Announcement

**nils_** · 11 January 2016, 12:44 PM

And maybe try a kernel build with -march=native and -O3?

**dxxvi** · 11 January 2016, 05:06 PM

Originally posted by Michael View Post

Unfortunately given the ad-blocking situation ...

I have to admit that I'm using ublock origin when reading your site and I don't think I will disable it soon because I want to see it working (to see how good it is). I never understand how ads work. Does it help you anything if I just look at the ads and never click on them? If it does, I am happy to write some js script and run it with phantomjs to go to your site and maybe click on the ads as well (of course the user agent will be exactly the same as the one coming from a real web browser).

**geearf** · 12 January 2016, 01:33 AM

Originally posted by GraysonPeddie View Post

Perhaps Phoronix Test Suite does not understand latency at all...

Perhaps, but then I don't see the point of the test, these kernels/patchset are tuned for latency..

**F1esDgSdUTYpm0iy** · 12 January 2016, 12:59 PM

Originally posted by geearf View Post

Perhaps, but then I don't see the point of the test, these kernels/patchset are tuned for latency..

The point of the tests then becomes to see whether or not the latency tuning has had a significant detrimental effect on its performance/bandwidth. And, for the most part, that does not seem to be the case for Liquorix.

Which is good. Because that just confirms what I've already found through simply using Liquorix -- It's actually pretty damned good.

**geearf** · 12 January 2016, 04:14 PM

Originally posted by F1esDgSdUTYpm0iy View Post

The point of the tests then becomes to see whether or not the latency tuning has had a significant detrimental effect on its performance/bandwidth.

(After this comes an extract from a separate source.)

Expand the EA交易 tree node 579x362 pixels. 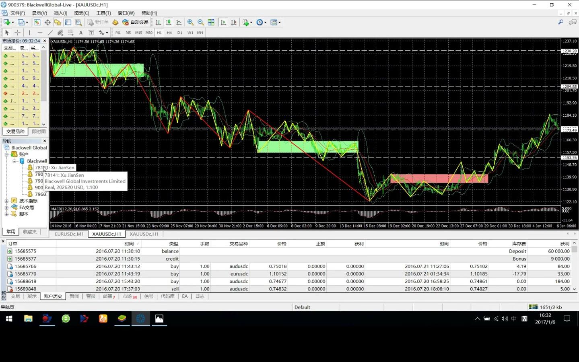(x=6, y=208)
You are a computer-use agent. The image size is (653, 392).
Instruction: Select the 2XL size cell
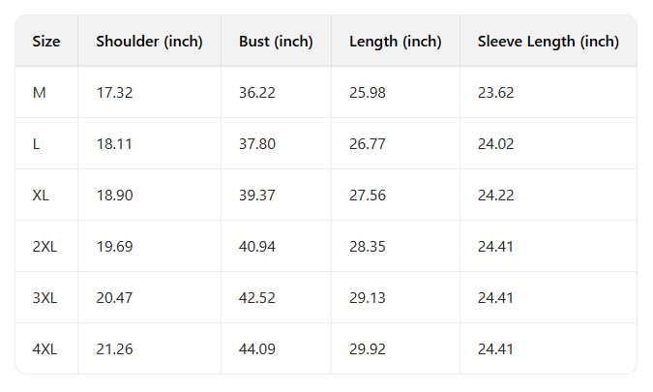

And, for the most part, that does not seem to be the case for Liquorix.

Which is good. Because that just confirms what I've already found through simply using Liquorix -- It's actually pretty damned good.

Well yes, of course but you don't get to know what latency gain you get

Though you might say that's better to see yourself than test as you wrote.

**F1esDgSdUTYpm0iy** · 13 January 2016, 07:05 AM

Originally posted by geearf View Post

Though you might say that's better to see yourself than test as you wrote.

Exactly, also because latency is quite hard to measure reliably.

**Michael** · 13 January 2016, 08:01 AM

Originally posted by dxxvi View Post

I have to admit that I'm using ublock origin when reading your site and I don't think I will disable it soon because I want to see it working (to see how good it is). I never understand how ads work. Does it help you anything if I just look at the ads and never click on them? If it does, I am happy to write some js script and run it with phantomjs to go to your site and maybe click on the ads as well (of course the user agent will be exactly the same as the one coming from a real web browser).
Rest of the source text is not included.